Effects of anti-diabetic agent troglitazone on insulin resistance induced with oleic acid in cultured rat hepatocytes

Aim: The aim of this study was to elucidate the mechanism of oleic acid induced post-binding changes and effects of new oral anti-diabetic drug troglitazone on insulin resistance in cultured rat hepatocytes.
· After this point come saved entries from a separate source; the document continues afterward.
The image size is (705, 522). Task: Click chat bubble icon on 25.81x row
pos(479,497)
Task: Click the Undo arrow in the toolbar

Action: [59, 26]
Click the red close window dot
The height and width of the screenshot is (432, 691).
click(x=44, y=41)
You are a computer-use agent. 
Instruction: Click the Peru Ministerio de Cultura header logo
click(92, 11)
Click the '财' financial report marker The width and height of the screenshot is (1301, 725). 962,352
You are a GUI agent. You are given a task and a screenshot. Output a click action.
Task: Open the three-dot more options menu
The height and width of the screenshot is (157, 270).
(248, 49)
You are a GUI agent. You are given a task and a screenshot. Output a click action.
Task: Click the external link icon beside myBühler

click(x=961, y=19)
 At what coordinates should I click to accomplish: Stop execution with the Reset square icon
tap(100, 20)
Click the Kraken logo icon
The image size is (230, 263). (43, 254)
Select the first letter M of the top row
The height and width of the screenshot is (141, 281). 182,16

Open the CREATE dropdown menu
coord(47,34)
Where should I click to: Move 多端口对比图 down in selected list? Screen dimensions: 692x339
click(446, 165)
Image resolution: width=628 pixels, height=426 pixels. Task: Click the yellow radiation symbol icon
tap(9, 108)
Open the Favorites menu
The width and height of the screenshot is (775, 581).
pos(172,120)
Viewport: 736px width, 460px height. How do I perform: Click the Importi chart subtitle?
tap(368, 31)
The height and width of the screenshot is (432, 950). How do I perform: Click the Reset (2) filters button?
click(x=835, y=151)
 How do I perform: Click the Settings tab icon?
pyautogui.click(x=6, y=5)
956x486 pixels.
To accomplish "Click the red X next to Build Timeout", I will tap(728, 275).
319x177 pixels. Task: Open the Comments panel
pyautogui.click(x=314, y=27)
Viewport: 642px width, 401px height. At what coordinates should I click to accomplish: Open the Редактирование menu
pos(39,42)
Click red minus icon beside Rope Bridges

Methods: Hepatocytes were isolated by a modified collagenase perfusion technique of Berry and Friend and cultured for 24 h in M199 serum-free medium, To assess amino acid transport, hepatocytes were incubated in Hanks-Hepes medium containing alpha-amino(14)C-isobutyric acid (AIB) to the final concentration of 1 mmol/L. One hour later the medium was removed and hepatocytes were quickly frozen in liquid nitrogen after three washes with cold saline. The cells were digested in 0.2 mol/L NaOH and aliquots were taken for determination of protein and radioactivity. Results: Insulin increased AIB transport almost two fold in hepatocytes obtained from rats on standard diet (5.76+/-0.21 vs. 11.05+/-0.41; p<0.01). Oleic acid did not change basal AIB transport but reduced insulin effect to less than a half value (5.26+/-0.17 vs. 6.57+/-0.29; p<0.01). Pretreatment with phorbol 12- myristate, 13-acetate (TPA) significantly stimulated basal AIB transport, but insulin effect did not change. Polymyxin B partially antagonized the oleic acid induced reduction of AIB transport (5.01+/-0.1 vs. 7.11+/-0.13; p<0.01). Troglitazone did not produce any increase in basal and insulin stimulated AlB transport in normal hepatocytes, but normalized insulin-stimulated transport in oleic acid-induced transport (5.73+/-0.19 vs. 9.05+/-0.21; p<0.01). Conclusion: Troglitazone is able to prevent and reverse insulin resistance induced by oleic acid. Insulin resistance was probably result of changes in receptor-kinase activity involving protein kinase C.